“We have always been here, it’s just that the world wasn’t ready for us yet,” explains Dali, a young Muslim featured in Toronto photographer and artist Samra Habib’s project Just Me and Allah: A Queer Muslim Photo Project.
The brainchild of the achingly beautiful 2014 project is finding new life on social media in the aftermath of the Pulse nightclub shooting in Orlando.
And it is a timely rebirth.
Pundits, politicos, media and ordinary folks have papered media and social media with denunciations of Islam, some celebrating Donald Trump’s revival of a proposed ban on Muslims, many downplaying the role they have played in cultivated homophobia and transphobia with antiquated bathroom laws, and all leveraging the deaths of men and women at Pulse nightclub to entrench Islamophobia in American society.
But as Samra Habib recently wrote for The Guardian, “Queer Muslisms exist — and we are in mourning too.”
Erasure, in the name of an American election year and bathroom and mariage laws. But if the world wasn’t ready for Queer Muslims, the latest attacks at Pulse demands that we listen to the voices of these young people intent on remaking the world in their image.
“Today, Islam is a source of solace for me. An identity I get to define on my terms,” explains Shima. “In my opinion, stigma and misplacement are some of the biggest challenges facing Queer Muslims today. Islam is incredibly misunderstood and the queer conversation is only just beginning. We can be rejected by both queers and Muslims. The supposed juxtaposition of Islam and queerness is only made more complicated by the North American hostility towards Muslims in a climate where Muslims strive for acceptance and visibility.”
“I think that a lot of challenges queer Muslims face are also the same challenges Muslims face in general and a lot of that comes from other people’s perceptions,” says Samira. “Becoming a face or spokesperson for something is a challenge. There is not just one type of Islam yet the community is often painted with the same brush. I think the queer Muslim community needs to avoid falling into the trap of having to provide answers to questions that supply a unifying message. Diversity is our strength and we should nurture that.”
“It’s important for people to realize that Islam is not a monolith,” explains Troy, who with his partner El-Farouk Khaki and Laurie Silvers, founded Toronto’s Unity Mosque. “Islam practiced in Egypt is different from the Islam practiced in India.
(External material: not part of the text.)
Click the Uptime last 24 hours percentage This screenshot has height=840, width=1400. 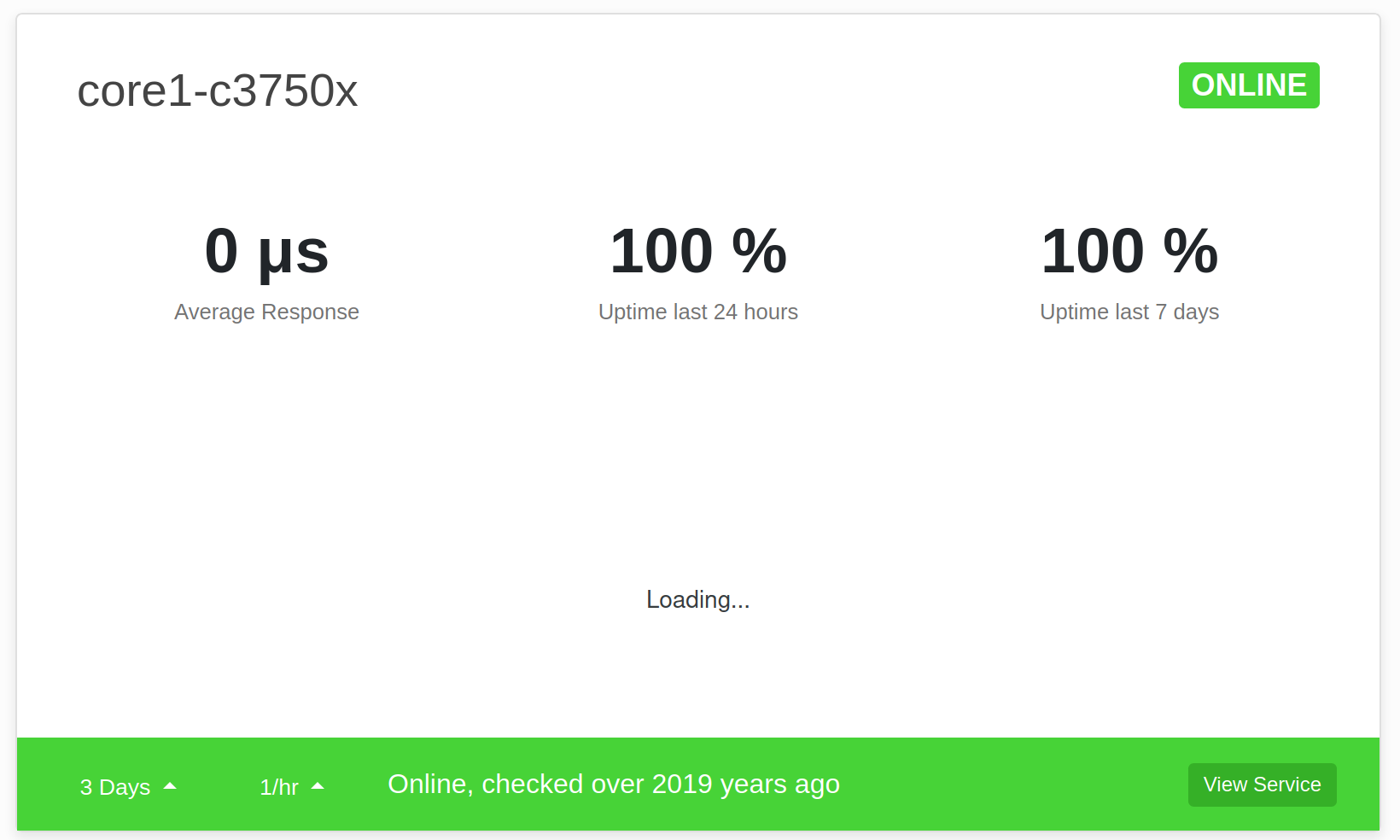tap(697, 250)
I think that Muslim LGBTQ folks and women are challenging patriarchy within Islam, in fact I think they’re leading the way. I understand it as a way of reclaiming Islam, as opposed to it being progressive. For people to say that anything should be practiced as it was 1400 years ago is ridiculous, while you’re taking selfies at Hajj.”
But it is to Samra Habib that we leave the last word: “I’d also like to help queer Muslims who live in countries with no support system feel that they’re not alone.”